Early Publication: Is It Right For You?
Under 37 CFR 1.211, nonprovisional U.S. patent applications currently publish automatically 18 months after the earliest effective filing date. Generally, the earliest effective filing date is either the date the nonprovisional application was filed or the filing date of a provisional application to which the nonprovisional application claims priority. However, an applicant can request that the nonprovisional application be published earlier than that 18-month timeframe. Under 37 CFR 1.219, an applicant can submit a request to expedite publication, which reduces the 18-month timeframe to approximately 14 weeks after the completed application is filed. This can have both benefits and risks and should, therefore, be evaluated on a case-by-case basis.
Early publication can provide several potential advantages to an inventor, such as creating prior art in the field, thereby interfering with competitors’ attempts to file a patent on similar technologies after publication. Once an inventor’s application is published, it immediately acts as prior art for competing inventors. Additionally, early publication can serve as a general notice of the inventor’s activity. Inventors may be entitled to a reasonable royalty from an infringer with actual notice of the published patent application under 35 USC 1.54(d). Therefore, the earlier the patent application is published, the farther back the reasonable royalty can reach. Finally, early publication can be beneficial to an inventor, as having a published patent application can lend credibility in the marketplace, allowing the inventor to more readily court investors or other interested parties.

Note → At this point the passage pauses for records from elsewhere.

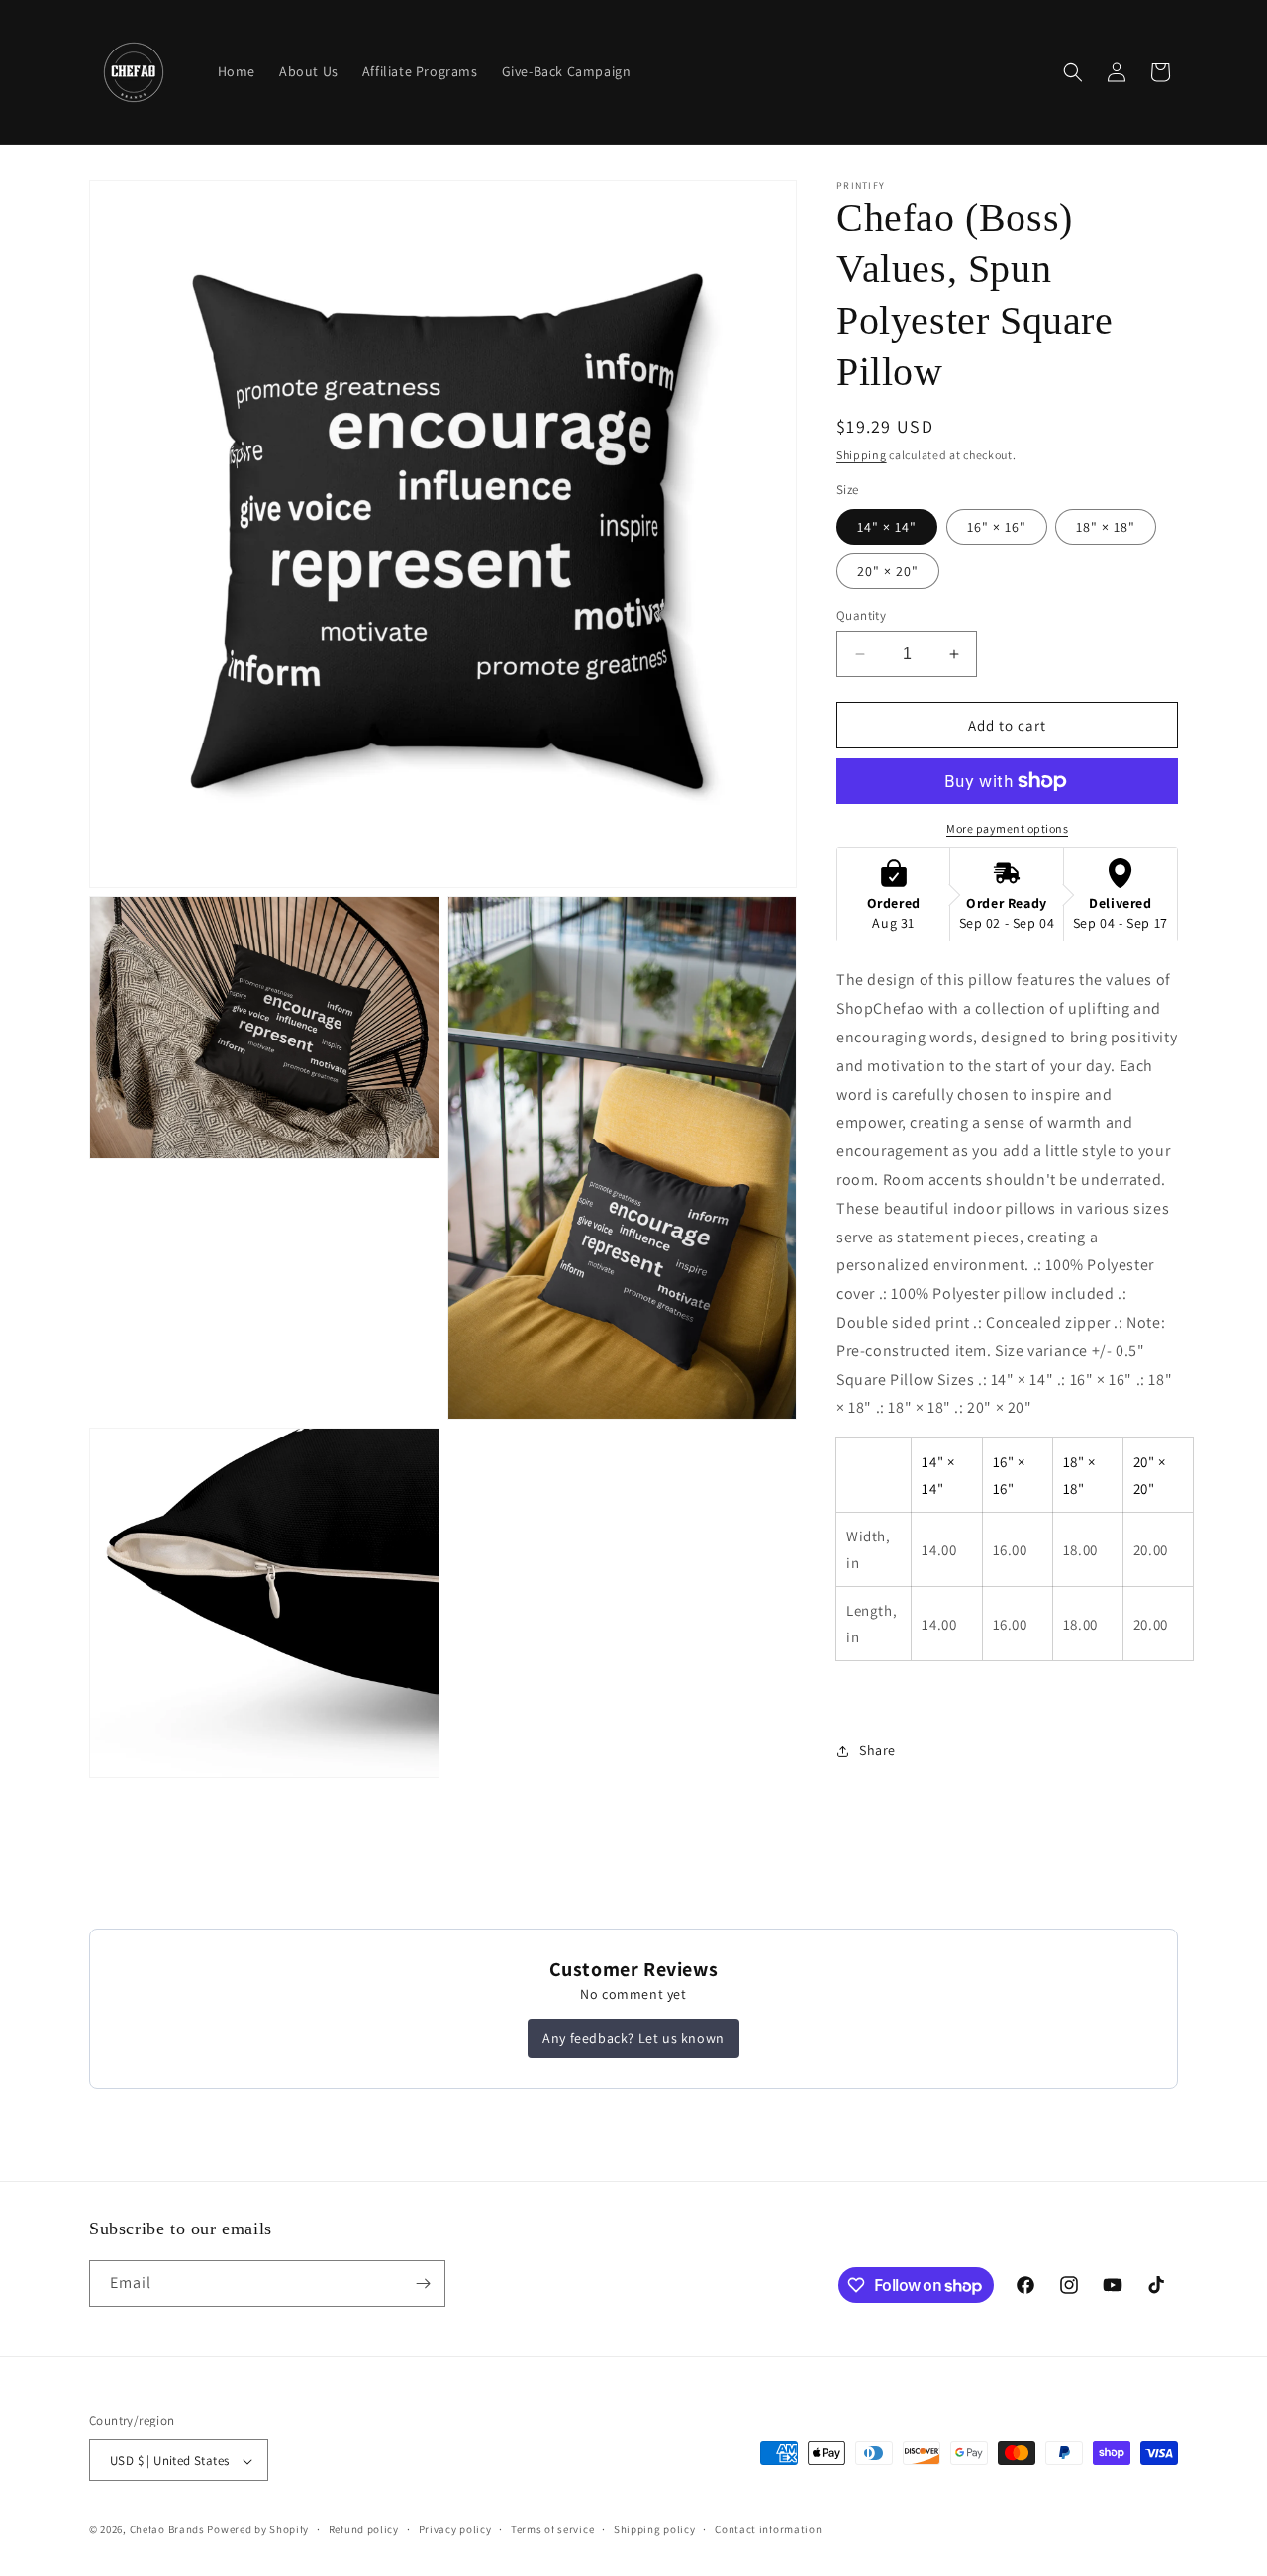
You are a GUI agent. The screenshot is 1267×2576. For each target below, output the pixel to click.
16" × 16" (996, 527)
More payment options (1007, 828)
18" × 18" (1105, 527)
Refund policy (364, 2529)
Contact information (768, 2529)
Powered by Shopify (258, 2530)
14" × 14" (887, 527)
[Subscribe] (422, 2283)
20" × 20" (888, 571)
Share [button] (877, 1750)
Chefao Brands (167, 2530)
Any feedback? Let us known (633, 2038)
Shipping (861, 454)
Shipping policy (655, 2529)
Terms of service (552, 2529)
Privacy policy (455, 2529)
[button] (1073, 72)
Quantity (861, 615)
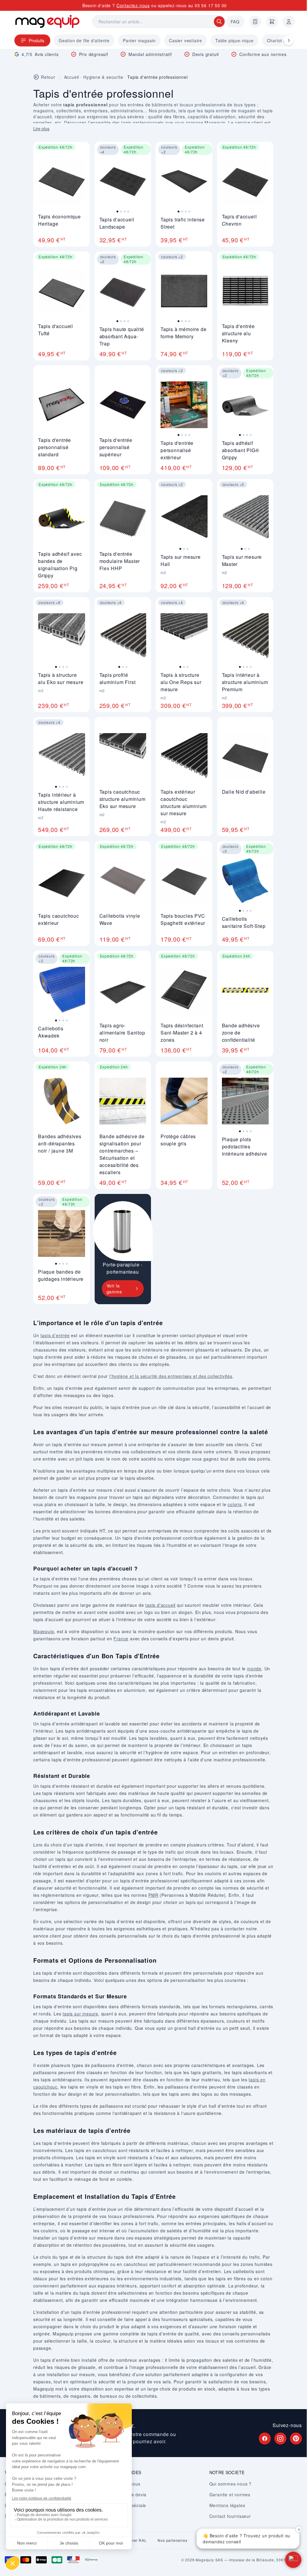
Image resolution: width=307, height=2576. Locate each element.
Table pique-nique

However, early publication is not without its risks. Primarily, by publishing early an inventor’s patent application will become readily accessible by competitors. Early publication allows a competitor to more easily design around an inventor’s pending patent application, thereby avoiding any risk of infringement. This is especially likely in highly competitive markets. Additionally, as the patent application is still pending, the inventor will not be sure of the scope of protections granted by an eventual allowable patent, which generally gets narrowed over the course of prosecution. Therefore, promises made or expectations of investors or potential licensees will be difficult to manage. Finally, another major pitfall of early publication is pre-issuance submissions by third parties. Specifically, under 35 USC 122(e), a third party may submit additional prior art to the patent office to be used against an inventor’s pending application during prosecution. Once a patent application is published, any third party, such as competitors in the market, can submit additional information to the Patent Office within a specific timeframe. These submissions can take the form of published patent applications, issued patents, or other printed publications of relevance to the examination of the application. These materials can be used against the inventor during prosecution.

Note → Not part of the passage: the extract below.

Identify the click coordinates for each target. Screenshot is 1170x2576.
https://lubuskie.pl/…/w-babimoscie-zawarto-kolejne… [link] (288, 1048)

Ultimately, the decision to request early publication or to allow the patent application to publish normally is one that should be determined on a case-by-case basis. As a general rule of thumb, early publication provides the greatest benefits to inventors whose products are nearing the marketing stage at the time of filing. Once the inventor is ready to enter the marketplace, there is minimal time for a potential competitor to use an inventor’s own patent application against them. Otherwise, if the inventor’s product is years away from entering the market, waiting for standard publication may be the best course of action.